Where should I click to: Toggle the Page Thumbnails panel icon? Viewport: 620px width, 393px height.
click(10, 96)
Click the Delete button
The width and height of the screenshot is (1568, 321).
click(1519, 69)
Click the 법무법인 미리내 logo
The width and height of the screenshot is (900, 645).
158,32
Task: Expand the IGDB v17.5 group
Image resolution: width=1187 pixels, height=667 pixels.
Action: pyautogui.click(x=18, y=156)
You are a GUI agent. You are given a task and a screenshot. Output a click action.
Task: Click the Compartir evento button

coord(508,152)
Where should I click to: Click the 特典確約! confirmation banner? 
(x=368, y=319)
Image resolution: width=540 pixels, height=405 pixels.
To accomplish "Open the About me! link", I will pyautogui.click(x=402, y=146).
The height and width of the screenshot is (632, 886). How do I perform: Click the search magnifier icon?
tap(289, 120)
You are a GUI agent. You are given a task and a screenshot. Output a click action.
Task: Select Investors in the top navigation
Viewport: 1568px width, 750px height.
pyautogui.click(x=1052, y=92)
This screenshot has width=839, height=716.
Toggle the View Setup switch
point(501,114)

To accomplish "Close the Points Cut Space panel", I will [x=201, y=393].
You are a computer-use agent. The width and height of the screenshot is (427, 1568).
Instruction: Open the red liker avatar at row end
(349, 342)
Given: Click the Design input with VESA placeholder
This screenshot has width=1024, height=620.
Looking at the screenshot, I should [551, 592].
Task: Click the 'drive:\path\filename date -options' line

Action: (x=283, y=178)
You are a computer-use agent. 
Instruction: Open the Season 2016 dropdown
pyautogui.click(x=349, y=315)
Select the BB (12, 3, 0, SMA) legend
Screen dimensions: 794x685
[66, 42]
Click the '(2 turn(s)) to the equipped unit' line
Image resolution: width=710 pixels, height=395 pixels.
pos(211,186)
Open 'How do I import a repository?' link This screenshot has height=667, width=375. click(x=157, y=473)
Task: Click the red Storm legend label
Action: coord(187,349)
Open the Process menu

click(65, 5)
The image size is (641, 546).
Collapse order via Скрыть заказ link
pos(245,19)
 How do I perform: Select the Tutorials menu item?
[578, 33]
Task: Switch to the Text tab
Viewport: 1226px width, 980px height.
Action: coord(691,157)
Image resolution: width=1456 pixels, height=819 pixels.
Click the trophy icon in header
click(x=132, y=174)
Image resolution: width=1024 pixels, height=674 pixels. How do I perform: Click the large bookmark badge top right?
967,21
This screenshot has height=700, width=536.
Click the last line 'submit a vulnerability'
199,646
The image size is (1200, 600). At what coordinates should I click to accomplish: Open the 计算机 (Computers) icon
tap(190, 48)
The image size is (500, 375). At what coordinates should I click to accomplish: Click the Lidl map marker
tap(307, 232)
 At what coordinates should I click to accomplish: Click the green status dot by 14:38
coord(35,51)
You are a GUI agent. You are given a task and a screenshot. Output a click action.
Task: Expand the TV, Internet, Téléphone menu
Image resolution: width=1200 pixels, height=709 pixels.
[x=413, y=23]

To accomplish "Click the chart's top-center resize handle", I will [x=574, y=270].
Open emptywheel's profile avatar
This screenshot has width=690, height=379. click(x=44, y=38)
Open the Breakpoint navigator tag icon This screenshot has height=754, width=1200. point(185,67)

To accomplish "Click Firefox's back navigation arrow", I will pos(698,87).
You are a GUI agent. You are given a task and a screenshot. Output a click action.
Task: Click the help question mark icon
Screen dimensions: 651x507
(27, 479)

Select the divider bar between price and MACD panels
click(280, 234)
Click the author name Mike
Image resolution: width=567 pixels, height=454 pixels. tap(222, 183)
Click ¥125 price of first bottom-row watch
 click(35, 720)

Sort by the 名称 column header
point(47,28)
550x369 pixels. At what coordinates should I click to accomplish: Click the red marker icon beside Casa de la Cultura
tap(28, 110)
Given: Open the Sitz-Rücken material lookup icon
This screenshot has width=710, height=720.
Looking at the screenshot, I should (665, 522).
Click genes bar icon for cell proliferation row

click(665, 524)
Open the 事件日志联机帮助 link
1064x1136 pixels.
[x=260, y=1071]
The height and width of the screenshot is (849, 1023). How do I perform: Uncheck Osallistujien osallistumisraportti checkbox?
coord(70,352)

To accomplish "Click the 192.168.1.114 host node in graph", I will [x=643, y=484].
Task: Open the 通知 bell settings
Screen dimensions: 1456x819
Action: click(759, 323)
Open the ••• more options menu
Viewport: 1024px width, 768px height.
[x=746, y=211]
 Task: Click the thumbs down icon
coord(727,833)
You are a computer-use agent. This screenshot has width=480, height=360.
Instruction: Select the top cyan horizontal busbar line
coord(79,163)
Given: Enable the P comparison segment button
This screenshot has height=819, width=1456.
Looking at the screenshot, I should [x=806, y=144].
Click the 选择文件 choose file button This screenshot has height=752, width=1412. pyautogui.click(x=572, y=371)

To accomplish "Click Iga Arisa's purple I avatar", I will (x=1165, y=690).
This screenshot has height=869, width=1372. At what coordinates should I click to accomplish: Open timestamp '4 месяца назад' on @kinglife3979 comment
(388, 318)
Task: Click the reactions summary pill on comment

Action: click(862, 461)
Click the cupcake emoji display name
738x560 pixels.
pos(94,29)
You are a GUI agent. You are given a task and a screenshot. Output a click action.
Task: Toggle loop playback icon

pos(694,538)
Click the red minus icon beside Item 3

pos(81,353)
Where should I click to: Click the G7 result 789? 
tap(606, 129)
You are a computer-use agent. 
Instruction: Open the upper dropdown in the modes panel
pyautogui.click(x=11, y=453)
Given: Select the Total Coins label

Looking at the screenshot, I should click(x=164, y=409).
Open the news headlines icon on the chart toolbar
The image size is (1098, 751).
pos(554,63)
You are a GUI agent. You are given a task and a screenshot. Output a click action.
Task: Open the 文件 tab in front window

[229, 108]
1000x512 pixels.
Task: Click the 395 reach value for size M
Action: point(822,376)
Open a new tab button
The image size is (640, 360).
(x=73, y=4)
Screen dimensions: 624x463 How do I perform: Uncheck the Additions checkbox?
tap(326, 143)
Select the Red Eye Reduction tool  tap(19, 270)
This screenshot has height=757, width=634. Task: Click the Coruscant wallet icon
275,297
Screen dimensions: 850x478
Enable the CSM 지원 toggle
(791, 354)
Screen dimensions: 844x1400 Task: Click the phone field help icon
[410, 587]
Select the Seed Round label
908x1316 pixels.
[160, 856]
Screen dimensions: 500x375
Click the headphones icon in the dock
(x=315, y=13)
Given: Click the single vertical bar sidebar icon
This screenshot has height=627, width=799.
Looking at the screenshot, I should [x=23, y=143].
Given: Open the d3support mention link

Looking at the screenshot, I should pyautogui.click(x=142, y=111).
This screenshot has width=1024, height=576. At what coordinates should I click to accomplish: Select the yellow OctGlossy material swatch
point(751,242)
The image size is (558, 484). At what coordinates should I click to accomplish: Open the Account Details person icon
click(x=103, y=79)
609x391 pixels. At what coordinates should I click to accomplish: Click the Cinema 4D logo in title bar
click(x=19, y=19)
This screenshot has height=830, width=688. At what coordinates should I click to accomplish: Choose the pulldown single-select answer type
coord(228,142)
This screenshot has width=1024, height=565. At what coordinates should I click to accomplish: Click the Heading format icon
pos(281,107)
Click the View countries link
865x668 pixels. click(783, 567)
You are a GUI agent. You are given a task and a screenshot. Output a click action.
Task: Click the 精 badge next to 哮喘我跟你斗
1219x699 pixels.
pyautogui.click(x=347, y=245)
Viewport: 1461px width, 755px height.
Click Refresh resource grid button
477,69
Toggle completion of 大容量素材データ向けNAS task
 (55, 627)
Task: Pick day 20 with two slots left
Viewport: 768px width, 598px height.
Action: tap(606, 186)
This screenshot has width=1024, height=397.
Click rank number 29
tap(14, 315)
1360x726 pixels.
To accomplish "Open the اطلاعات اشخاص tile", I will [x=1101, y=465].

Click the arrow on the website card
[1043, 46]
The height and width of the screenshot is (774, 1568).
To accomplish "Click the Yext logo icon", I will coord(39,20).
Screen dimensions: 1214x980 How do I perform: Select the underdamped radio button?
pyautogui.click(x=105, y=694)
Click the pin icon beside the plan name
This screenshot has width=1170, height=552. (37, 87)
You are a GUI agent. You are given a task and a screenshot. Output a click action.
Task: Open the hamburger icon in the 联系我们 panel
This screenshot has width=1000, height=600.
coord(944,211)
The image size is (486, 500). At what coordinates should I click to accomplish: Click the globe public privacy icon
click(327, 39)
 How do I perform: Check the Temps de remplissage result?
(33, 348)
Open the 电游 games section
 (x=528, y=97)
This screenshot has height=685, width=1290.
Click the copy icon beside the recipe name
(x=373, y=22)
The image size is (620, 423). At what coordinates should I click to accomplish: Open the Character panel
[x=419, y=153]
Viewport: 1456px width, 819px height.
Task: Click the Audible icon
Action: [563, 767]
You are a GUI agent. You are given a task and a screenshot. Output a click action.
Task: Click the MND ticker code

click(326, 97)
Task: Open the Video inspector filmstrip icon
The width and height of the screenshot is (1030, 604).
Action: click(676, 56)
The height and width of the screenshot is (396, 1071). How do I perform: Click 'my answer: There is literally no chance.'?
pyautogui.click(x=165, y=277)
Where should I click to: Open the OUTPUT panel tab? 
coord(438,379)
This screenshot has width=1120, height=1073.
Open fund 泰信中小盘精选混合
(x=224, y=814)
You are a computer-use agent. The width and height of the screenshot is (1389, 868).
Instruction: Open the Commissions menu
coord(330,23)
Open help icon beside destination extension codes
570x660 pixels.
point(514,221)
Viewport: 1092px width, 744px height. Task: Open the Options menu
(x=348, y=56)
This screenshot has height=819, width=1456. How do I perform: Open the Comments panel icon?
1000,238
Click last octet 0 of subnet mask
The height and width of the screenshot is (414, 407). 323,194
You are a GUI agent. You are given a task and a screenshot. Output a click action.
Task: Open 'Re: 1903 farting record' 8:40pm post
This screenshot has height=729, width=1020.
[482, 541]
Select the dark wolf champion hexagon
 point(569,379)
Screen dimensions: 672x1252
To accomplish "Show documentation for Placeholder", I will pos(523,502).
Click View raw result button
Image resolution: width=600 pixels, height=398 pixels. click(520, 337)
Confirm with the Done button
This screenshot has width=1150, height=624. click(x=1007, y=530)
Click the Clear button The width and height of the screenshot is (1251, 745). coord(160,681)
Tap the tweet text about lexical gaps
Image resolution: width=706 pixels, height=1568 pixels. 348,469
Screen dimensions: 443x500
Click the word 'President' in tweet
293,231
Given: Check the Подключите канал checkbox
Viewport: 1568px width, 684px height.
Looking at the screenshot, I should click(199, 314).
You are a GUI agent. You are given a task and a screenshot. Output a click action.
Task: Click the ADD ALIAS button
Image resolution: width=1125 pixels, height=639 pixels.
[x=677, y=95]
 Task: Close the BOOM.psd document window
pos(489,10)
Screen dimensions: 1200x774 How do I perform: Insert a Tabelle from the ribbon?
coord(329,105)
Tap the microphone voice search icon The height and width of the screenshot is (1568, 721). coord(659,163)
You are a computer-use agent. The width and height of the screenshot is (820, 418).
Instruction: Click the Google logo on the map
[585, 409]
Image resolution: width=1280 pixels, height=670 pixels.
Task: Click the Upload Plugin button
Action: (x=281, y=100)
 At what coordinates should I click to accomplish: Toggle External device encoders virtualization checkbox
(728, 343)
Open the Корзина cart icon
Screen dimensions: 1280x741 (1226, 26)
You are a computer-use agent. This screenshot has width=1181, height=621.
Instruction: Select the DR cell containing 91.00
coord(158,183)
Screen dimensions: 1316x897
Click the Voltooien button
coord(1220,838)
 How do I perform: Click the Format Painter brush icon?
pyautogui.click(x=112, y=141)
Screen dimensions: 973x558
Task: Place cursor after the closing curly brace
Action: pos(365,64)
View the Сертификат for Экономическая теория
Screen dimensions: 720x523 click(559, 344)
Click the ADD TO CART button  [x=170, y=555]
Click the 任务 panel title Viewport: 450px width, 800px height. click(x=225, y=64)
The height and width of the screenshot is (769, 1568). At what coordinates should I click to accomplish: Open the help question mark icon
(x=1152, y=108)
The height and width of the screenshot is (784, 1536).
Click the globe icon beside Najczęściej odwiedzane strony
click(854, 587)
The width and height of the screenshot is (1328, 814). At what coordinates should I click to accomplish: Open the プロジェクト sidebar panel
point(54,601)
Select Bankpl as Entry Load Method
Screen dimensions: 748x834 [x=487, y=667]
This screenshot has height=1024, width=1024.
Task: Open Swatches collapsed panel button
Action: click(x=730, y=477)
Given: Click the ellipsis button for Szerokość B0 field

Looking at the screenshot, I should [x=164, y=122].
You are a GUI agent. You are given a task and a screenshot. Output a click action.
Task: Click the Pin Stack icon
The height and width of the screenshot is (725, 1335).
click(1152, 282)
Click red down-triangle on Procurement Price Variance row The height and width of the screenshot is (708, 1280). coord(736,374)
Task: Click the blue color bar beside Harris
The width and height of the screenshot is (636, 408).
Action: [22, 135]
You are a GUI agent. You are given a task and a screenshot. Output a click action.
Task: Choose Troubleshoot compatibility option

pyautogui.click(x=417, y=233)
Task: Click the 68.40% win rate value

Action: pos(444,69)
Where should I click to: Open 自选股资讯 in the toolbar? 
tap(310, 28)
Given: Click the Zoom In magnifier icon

--

### Exercise aim
Would you print exactly, and only, the lines of the data above from the line with "Given: Click the single" through the line with "Viewport: 1461px width, 755px height.", inclusive?

### Answer to the problem
Given: Click the single vertical bar sidebar icon
This screenshot has height=627, width=799.
Looking at the screenshot, I should [x=23, y=143].
Given: Open the d3support mention link

Looking at the screenshot, I should pyautogui.click(x=142, y=111).
This screenshot has width=1024, height=576. At what coordinates should I click to accomplish: Select the yellow OctGlossy material swatch
point(751,242)
The image size is (558, 484). At what coordinates should I click to accomplish: Open the Account Details person icon
click(x=103, y=79)
609x391 pixels. At what coordinates should I click to accomplish: Click the Cinema 4D logo in title bar
click(x=19, y=19)
This screenshot has height=830, width=688. At what coordinates should I click to accomplish: Choose the pulldown single-select answer type
coord(228,142)
This screenshot has width=1024, height=565. At what coordinates should I click to accomplish: Click the Heading format icon
pos(281,107)
Click the View countries link
865x668 pixels. click(783, 567)
You are a GUI agent. You are given a task and a screenshot. Output a click action.
Task: Click the 精 badge next to 哮喘我跟你斗
1219x699 pixels.
pyautogui.click(x=347, y=245)
Viewport: 1461px width, 755px height.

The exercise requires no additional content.